Uno studio condotto da Susanna Hallberg dell'Istituto Karolinska Institutet di Stoccolma ha dimostrato che nelle persone con sclerosi multipla trattate con rituximab, molecola che colpisce le cellule B, il rischio di di ipogammaglobulinemia, cioè una diminuzione delle gammaglobuline nel sangue e quindi un maggior rischio di contrarre infezioni, è reale e ha colpito il 10-15% dei pazienti considerati. Ecco perché, come già accade per i pazienti reumatologici in trattamento con questo medicinale, bisogna sempre tenere sotto controllo i valori di queste immunoglobuline e valutare, dicono gli esperti, periodi di sospensione o di riduzione della dose. Proprio a causa di questo rischio anche gli sperimentatori di ocrelizumab, farmaco molto simile a rituximab, sono andati a vedere cosa succedeva nelle persone trattate. L'analisi presentata a ECTRIMS sottolinea come nello studio di fase III ORATORIO e della sua estensione open label (OPERA) l’incidenza di questa riduzione è stata bassa e i problemi si sono risolti con cure standard. Tanto che la maggior parte delle persone ha continuato il trattamento.
I medici devono considerare anche i livelli delle immunoglobuline M e A e controllare che non si abbassino troppo durante i trattamenti che colpiscono le cellule B, come fingolimod e natalizumab. Lo sottolinea una ricerca che ha preso in considerazione pazienti in cura con questo tipo di farmaci presso l'ospedale di Berna in Svizzera e l'ospedale universitario Eginition di Atene.
Particolare attenzione va fatta nel caso della leucoencefalopatia multifocale progressiva (PML), un complicazione rara ma grave del trattamento con farmaci come natalizumab o fingolimod.

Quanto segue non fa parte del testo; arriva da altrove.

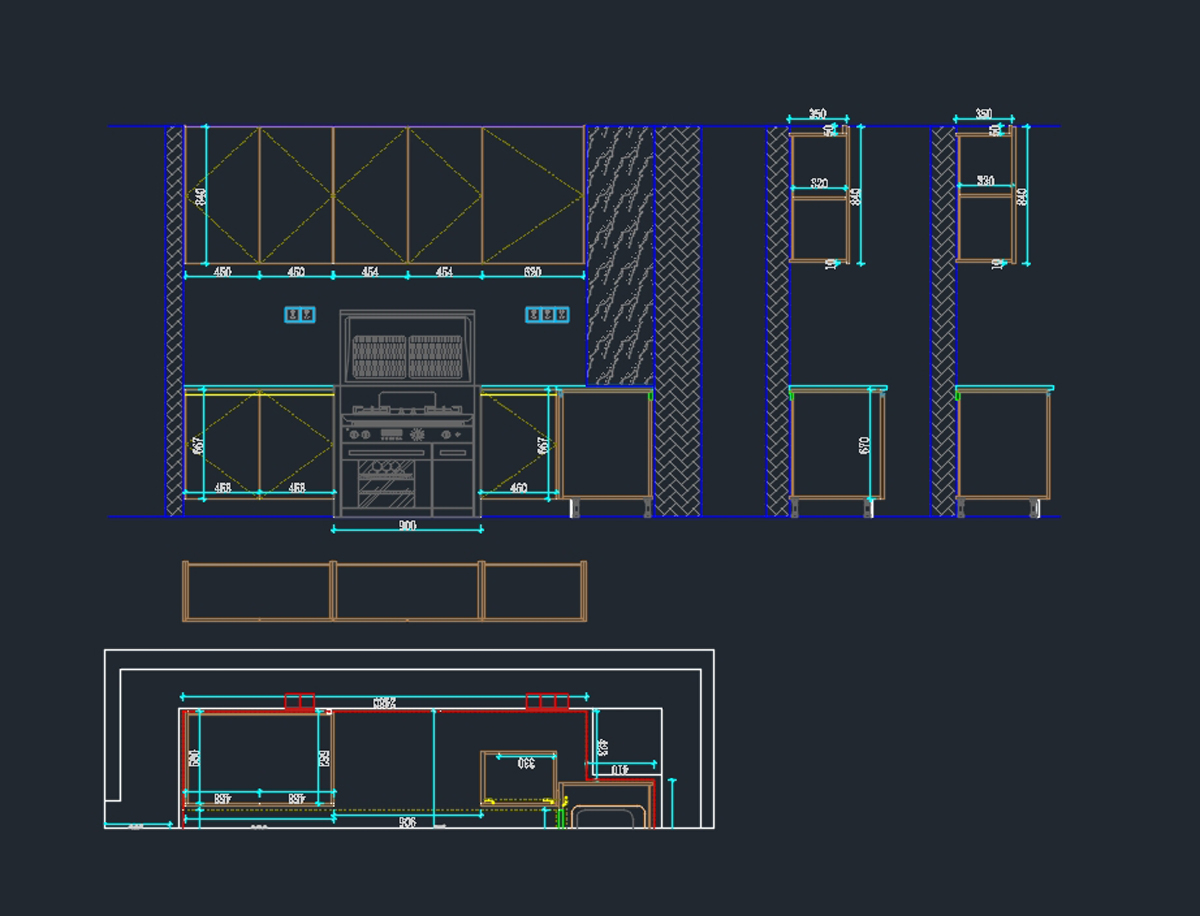This screenshot has height=916, width=1200.
Task: Click the marble-hatched column beside upper cabinets
Action: (x=619, y=255)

Ad oggi l'unico biomarker usato per scoprire e monitorare la PML associata alla somministrazione di natalizumab è la risonanza magnetica. Lo studio condotto da Floor Loonstra dell'Università di Amsterdam presentato a Stoccolma dimostra che in 4 pazienti su 5 i livelli della catena leggera dei neurofilamenti aumentano all’esordio della PML, concludendo quindi che si tratta di un potenziale biomarker e che il test dovrebbe essere affiancato all'analisi di immaging per monitorare la PML asintomatica.
Sempre sul fronte della prevenzione della PML, in alcuni casi si è visto che pazienti che passano da natalizumab a ocrelizumab/rituximab sviluppano questa complicanza una volta cambiata la terapia. Uno studio condotto da Ingrid Meini, dell'ospedale universitario di Monaco, ha valutato la presenza del DNA del virus JC nel liquido cerebrospinale dei pazienti. La presenza del virus è stata rilevata in 1 paziente sui 44 considerati che al momento dell'analisi non aveva segni di PML ma che ha sviluppato la malattia 5 mesi dopo. Questa analisi, concludono gli autori, dovrebbe essere quindi eseguita prima di passare a immunoterapie depletive.
Infine, un dato interessante viene da uno studio condotto su persone giapponesi: nella popolazione nipponica l'incidenza della PML è 10 volte superiore a quanto riportato nelle altre nazioni. La ricerca ha quindi chiarificato quali sono i geni e gli alleli associati a una maggior rischio di sviluppare la complicanza.
Si ricorda che queste informazioni riguardano ricerche in corso e non ancora pubblicate. Consigliamo di prendere ogni decisione riguardante le terapie con il proprio medico curante.